Beekeeping In Kurdistan

In 2013, during one of my many trips to Kurdistan (Northern Iraq) I encountered some old traditional hives. Kurdistan isn’t a country but an autonomous region of Iraq, with its own culture, language (with 7 dialects), army (Peshmurga), and government (KRG based in Erbil). It is a land locked place which borders with Iran, Turkey and Syria.

Beekeeping in Kurdistan was severely and violently curtailed, decades ago, with the oppression of Saddam’s regime, and the resulting genocide of the Kurdish people. During this period there was wholesale bull dozing of Kurdish villages, and the destruction of the means to support themselves, including bee hives. When I was in the mountains there, in 2009, the only bees I saw were ones which lived in the many caves on the limestone cliffs in the region. Some villagers in the mountains were very keen for me to abseil down a huge cliff just to get some honey. I wasn’t a beekeeper then, and besides I had caves to explore. Also I didn’t want to die.

*QUESTIONS TO ANSWER:*
[a] Answer these questions about the Kurdistan beekeeping text:
(i) In what year did the writer come across some old traditional hives?
(ii) Which three countries does Kurdistan border?
(iii) Where did the only bees the writer saw in 2009 live?
[b] Quote everything in the Kurdistan beekeeping text from "Beekeeping in Kurdistan was" down to "want to die.".
Nothing in the data is needed for the work on the Kurdistan beekeeping text.

*SUPPLIED INFORMATION:*
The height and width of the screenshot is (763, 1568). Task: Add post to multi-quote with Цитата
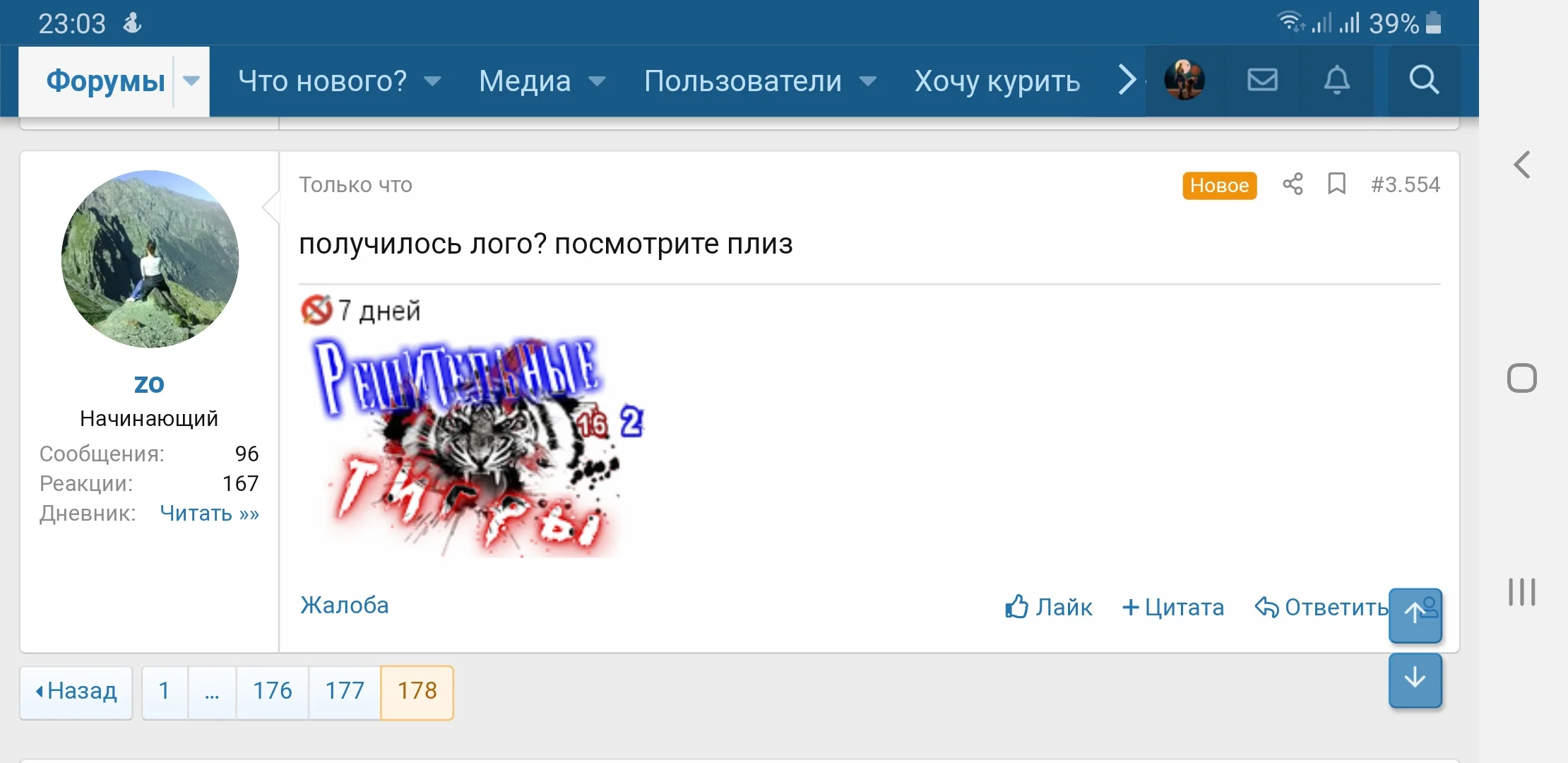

*SOLUTIONS FOR EACH TASK:*
[a]
(i) 2013
(ii) Iran, Turkey and Syria
(iii) In the many caves on the limestone cliffs in the region

[b]
Beekeeping in Kurdistan was severely and violently curtailed, decades ago, with the oppression of Saddam’s regime, and the resulting genocide of the Kurdish people. During this period there was wholesale bull dozing of Kurdish villages, and the destruction of the means to support themselves, including bee hives. When I was in the mountains there, in 2009, the only bees I saw were ones which lived in the many caves on the limestone cliffs in the region. Some villagers in the mountains were very keen for me to abseil down a huge cliff just to get some honey. I wasn’t a beekeeper then, and besides I had caves to explore. Also I didn’t want to die.